La situación que atraviesa la sociedad argentina en materia de inseguridad es percibida claramente como devastadora por toda la población, con independencia de su status social y posicionamiento político. La percepción no es producto, como se ha pretendido, de la actitud de los medios o de ciertos sectores políticos que están por la denominada “mano dura”, sino que está dadas por lo que efectivamente ocurre, un escenario cruel nutrido a base de la visión perversa y subvertida de entender al crimen y a sus perpetradores como las únicas y auténticas víctimas de la tragedia social.
Un ejemplo de ello es el Sindicato de Detenidos Privados de su Libertad Ambulatoria, creado en el tiempo récord de cuarenta y ocho horas en una unidad penal, y formalizado por el apoyo de la CTA. Esta novedosa organización hace medios y expresa el discurso dominante que atribuye el delito y el crimen a la violencia que los de arriba ejercen sobre los de abajo. Hay hoy una pirámide invertida que coloca a quien hace daño por encima de quien recibe el daño. La perversión del pensamiento que esto implica es pavorosa y se paga en muertos y despojados a diestra y siniestra, diariamente. El cambio de tendencia sólo es posible ejerciendo con valor una prédica democrática que restablezca criterios de sentido común (valores), unos que vienen desde el origen de los tiempos en la conducta humana.
El orden es democrático; no hay democracia sin orden y claros mensajes sobre deberes y derechos -e invierto aquí de ex profeso el hábito que tenemos de hablar de derechos primero, y obligaciones después-. Es hora de restaurar el criterio de obligación, la propia y la de todos. No es que nos colocamos el cinturón de seguridad porque si Tránsito nos sorprende, nos multa… Es por el valor de nuestra propia vida, y por la obligación de preservar el valor de nuestra propia vida en relación a los terceros que nos aman, padre, madre, hijos, amigos, quienes fueran.
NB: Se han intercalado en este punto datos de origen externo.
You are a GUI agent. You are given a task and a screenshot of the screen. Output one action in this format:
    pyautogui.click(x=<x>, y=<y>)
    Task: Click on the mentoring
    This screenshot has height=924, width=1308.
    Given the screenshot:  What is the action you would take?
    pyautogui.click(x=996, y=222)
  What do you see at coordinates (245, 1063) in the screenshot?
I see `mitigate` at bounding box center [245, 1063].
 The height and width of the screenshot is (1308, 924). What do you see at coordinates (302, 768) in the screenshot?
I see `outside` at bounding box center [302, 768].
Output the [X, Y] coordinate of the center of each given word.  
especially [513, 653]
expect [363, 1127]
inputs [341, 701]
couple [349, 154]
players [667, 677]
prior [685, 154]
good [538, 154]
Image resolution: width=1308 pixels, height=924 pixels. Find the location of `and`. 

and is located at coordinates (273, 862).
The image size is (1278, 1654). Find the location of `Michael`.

Y el enunciado anterior vale para todo: no reconstruiremos el contrato social si no nos hacemos cargo de nuestras obligaciones para tener el poder moral de reclamar nuestros derechos.
Hay en este demérito actual un algo más: la penetración de la droga en la sociedad, y la aceptación social que ello conlleva. Hay mucho más consumo de droga que el que a simple vista advertimos. Padres que fuman porro ante sus hijos, madres haciendo tarea preescolar compartiendo un porro como un rito cómplice; la posición de quienes participan hoy de una auténtica cofradía de consumidores habituales está extendida a lo alto y lo ancho de la escala social. El discurso despenalizador de Eugenio Zaffaroni y sus seguidores ha relajado toda autoridad legal sobre la cuestión de manera lamentable, y digo lamentable porque es evidente que altera criterios básicos sobre el bien y el mal, contamina esencialmente el debate e introduce la idea de que quien no se droga, o se pierde de algo, o es “facho” o “careta”, etiquetas que en la sociedad argentina nadie quiere llevar colgadas en su espalda.
Vivimos una alteración de los sentidos, que inficiona el discurso social y provoca un daño irreparable del tejido político y cultural de la sociedad.